The great difference, however, is the students themselves: in Australia they protest.

Why are we, the generation of the future—the ones who will be affected the greatest by the rise in sea levels, the increased magnitude of cataclysmic natural disasters, and the new mass extinction we are now living through—not also taking up the torch and raising our voices in unison? Why aren’t we, too, refusing to accept our assignment in society while our government, the purported manifestation of us, their constituents, refuses to take responsibility and execute their end of the social bargain?

“I am here because I am terrified,” announced Harriet O’Shea Carre, a 14-year-old, to a crowd of thousands of students outside the Old Treasury Building in Melbourne.

Australia’s students are declaring a truth that we, America’s students, are too afraid or ignorant to declare ourselves. Perhaps we understand the challenge we’re facing but simply don’t realize the magnitude of that challenge. Or maybe we just don’t want to put out the effort to do what these Australian students are doing.

And yes, there have been protests here in America about global warming, but going to a march and then going back home to wait for the next one in six months isn’t enough anymore.

The students of Australia rightly denounce their government for not doing enough to combat climate change. How can we, the constituents of a government who has not just sidestepped responsibility in the fight against global warming, but ignorantly denied the truth that climate change even exists, do nothing. In the last few years, our representatives, who are assigned the duty of vouching for us, each and every person who gives them that right, have gone backwards on the environment, attacking the renewable energy industry, expanding fossil fuel emissions, and shrinking our public lands, opening them up for fracking and oil prospecting.

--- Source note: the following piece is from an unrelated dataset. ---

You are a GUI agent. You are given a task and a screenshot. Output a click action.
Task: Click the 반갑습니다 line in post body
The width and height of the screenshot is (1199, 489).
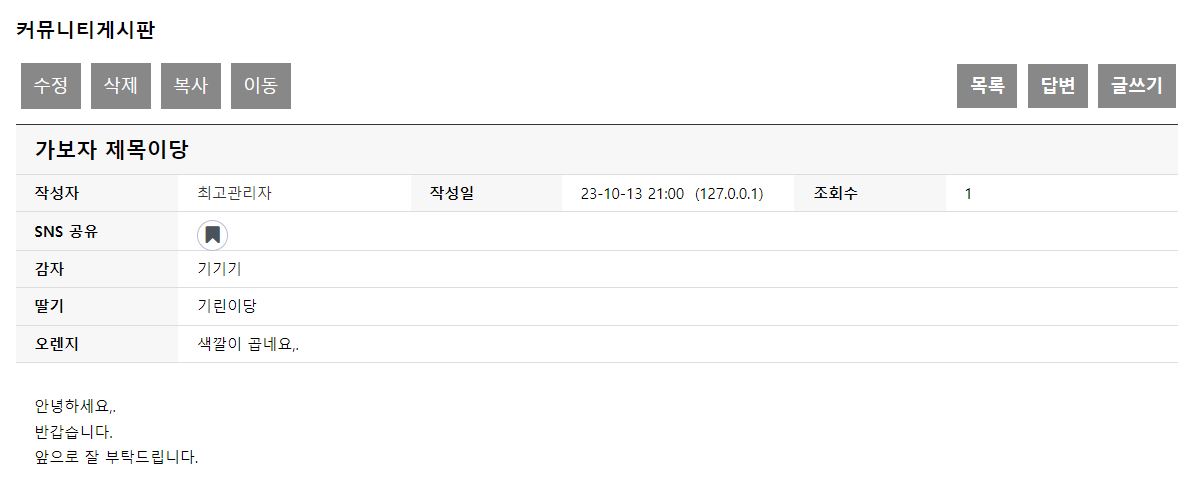click(x=73, y=432)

From the hurricane devastated beaches of Florida and Texas, to the far north regions of the Alaskan tundra opened for oil exploitation, global warming is wreaking havoc on the United States. The smoldering ruin of Northern California and the disappearing islands off of North Carolina are the ringing alarms of a coming crisis.

If our government will not confront this ultimate challenge, we must act in its stead. The students of Australia understand that proscribed mandate: civil disobedience is our only avenue forward. Let us, the society of tomorrow, lead this struggle.

Australia’s Great Barrier Reef is our Yellowstone.